Son iki yılda kahve içilen kafelerin sayısı hızlıca arttı. Gencinden en yaşlısına kadar herkes buralarda buluşup kahve ve çay içiyor artık. Ben de arkadaşlarımla buluşmak istediğimde bu yerleri tercih ediyorum. Bir kahve ya da çay içerken birlikte sohbet etmek iyi geliyor. Bildiğiniz gibi, bizim kahve kültürümüz çok daha eski. 1517 yıllarına dayanan bir geçmişi var..
Son zamanlarda kahve ve çay içilen mekanlarımızı gözlemlediğimde, oraya gelenler içerisinde çoğu insanın aslında otururken hiç sohbet etmediklerini ve artık şu elimizden düşürmediğimiz cep telefonlarına başları eğik bir biçimde oturduklarını görüyorum. Ve o zaman kendi kendime sorguluyorum, madem birbirimizle hiç konuşmayacağız, sohbet etmeyeceğiz sadece cep telefonlarından sosyal medyada gezineceğiz, o zaman neden arkadaşlarımızla, sevdiklerimizle buradayız. Bu bir tercih ama böyle bir ortamda paylaşmanın ve iletişimin daha önemli olduğunu düşünüyorum.
Yukarıda bahsettiğim konuşmaya dönersem, konuşmacının bahsettiği kahve evlerinin, kafelerin, çay içtiğimiz mekanların, yeni fikirlerin üretilmesine destek veren mekanlar olduğu bilgisi artık gerçekliğini yitiriyor mu diye sorgulamaya başladım. Yenilikçi fikirlerle gelişen teknoloji bir yandan yenilikçi fikir üretme yeteneğimizi köreltiyor mu? Aklıma bu sorular geliyor. Aslında olmaması lazım, yani gelişen teknolojinin yenilikçi fikir üretmeyi köreltmemesi lazım. Ama ellerimizdeki cep telefonları, tablet bilgisayarlar, laptoplar artık iletişimi, paylaşımı, sohbeti gittikçe öldürüyor sanki.

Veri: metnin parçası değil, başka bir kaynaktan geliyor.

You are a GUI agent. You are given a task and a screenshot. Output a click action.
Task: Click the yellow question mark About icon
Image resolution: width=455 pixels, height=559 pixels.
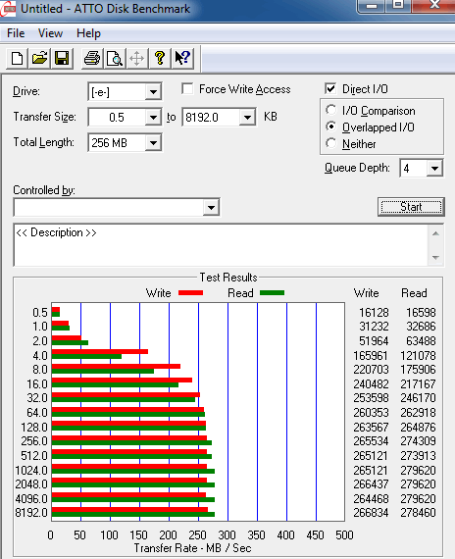(160, 58)
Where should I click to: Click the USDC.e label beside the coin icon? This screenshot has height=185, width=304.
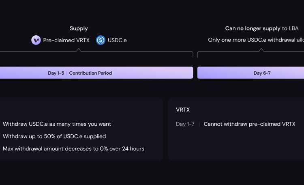[x=117, y=40]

Örneğin, çocuklar bir araya geldiklerinde ne kadar farklı oyunlar ürettiklerini görebilirsiniz. Bir araya geldiklerinde birbirleriyle olan sinerjilerini görmeniz mümkün. Her biri kendindeki yaratıcılık kapasitesini bir araya getirince ortaya müthiş fikirler çıkıyor. Ama onların her birine bir tablet bilgisayarı verdiğinizde, ortamın sessizleştiğini, kimsenin konuşmadığını, koşmadığını, oyunlar kurgulamadığını görürsünüz. Paylaşım o anda sıfıra iner, çocuk ve tablet bilgisayar arasında olan bir bağ vardır artık. Teknolojiye karşı olduğumu düşünmeyin. Tam tersine Ar-Ge ve İnovasyon kavramları ile yıllardır iç içe olan bir mühendis olarak teknolojiyi çok ama çok önemsiyorum. Ama doğru yerde ve doğru zamanlarda kullanımının olması gerektiğini düşünüyorum.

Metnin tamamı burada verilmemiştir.